The critical aspects of the proposed Voice to Parliament are:

  1. Constitutional Change: The Voice to Parliament would lead to a change in the Australian Constitution. Electors must approve this by a “double majority” referendum. The reason for constitutional entrenchment is to protect the Voice from being abolished like ATSIC was in 2005.
  2. Representation: The Voice would provide permanent representation and recognition for Aboriginal and Torres Strait Islander peoples in the Constitution. It would be a body representing First Nations people across Australia, providing their input into federal government decisions, policies, and laws affecting their lives.
  3. Advisory Role: The Voice would serve as an advisory body. It would not have the power to overrule parliament or the executive government.
  4. Structure and processes: The Voice’s structure and processes would not be codified in the Constitution. Instead, they would depend on legislation passed after a successful referendum. The Voice would comprise Local and Regional Voices and a National Voice.
  5. Referendum: The question for the referendum is: “A Proposed Law: To alter the Constitution to recognise the First Peoples of Australia by establishing an Aboriginal and Torres Strait Islander Voice. Do you approve this proposed alteration?”. Parliament will design the Voice via legislation if the vote is successful.

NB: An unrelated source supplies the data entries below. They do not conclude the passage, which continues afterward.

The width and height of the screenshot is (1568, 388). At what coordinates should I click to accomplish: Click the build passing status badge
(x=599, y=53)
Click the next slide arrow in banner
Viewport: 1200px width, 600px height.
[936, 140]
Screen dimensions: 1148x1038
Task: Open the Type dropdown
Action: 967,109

The Voice proposal is part of a decades-long reconciliation process. The Voice idea originates from the 2017 First Nations’ National Constitutional Convention. Approximately 250 indigenous Convention delegates met at Uluru and, after discussions, reached a consensus on a 440-word statement, now known as the Uluru Statement from the Heart, in which the Voice was proposed. Such Conventions and Statements are also a form of political representation – albeit impermanent and too specific to represent the breadth of First Nations issues on an ongoing basis.

The Voice is similar to the Finnish Sámediggi and Kanak Customary Senate. It would replace the TSRA and the NIAA, both weak forms of delegated self-government that replaced the more influential ATSIC. The problem with the TSRA, NIAA and ATSIC is their vulnerability to the whims of governments and Parliaments – which can abolish them at will.

Respecting International Law

Democracies balance majority rule with respect for rights – which is especially important to protect minorities – like First Nations – from a “tyranny of the majority”. A significant source of human rights is international law originating from the United Nations. Several international laws relate to First Nations’ political representation and self-determination. They are:

  1. The International Covenant on Civil and Political Rights – Article 1 emphasises the right of all peoples, including First Nations, to self-determination.
  2. The International Covenant on Economic, Social and Cultural Rights recognises indigenous economic, social, and cultural development rights.
  3. The United Nations Declaration on the Rights of Indigenous Peoples advocates for indigenous self-governance, cultural preservation, and land rights.
  4. The International Labour Convention on the Rights of Indigenous and Tribal Peoples in Independent Countries No. 169 outlines essential protections for Indigenous rights.

A democracy should aim to protect these rights. Ratifying human rights conventions and implementing them in domestic statutes – as Australia does for the most part – is a significant indicator of whether or not a political and legal system adequately protects human rights.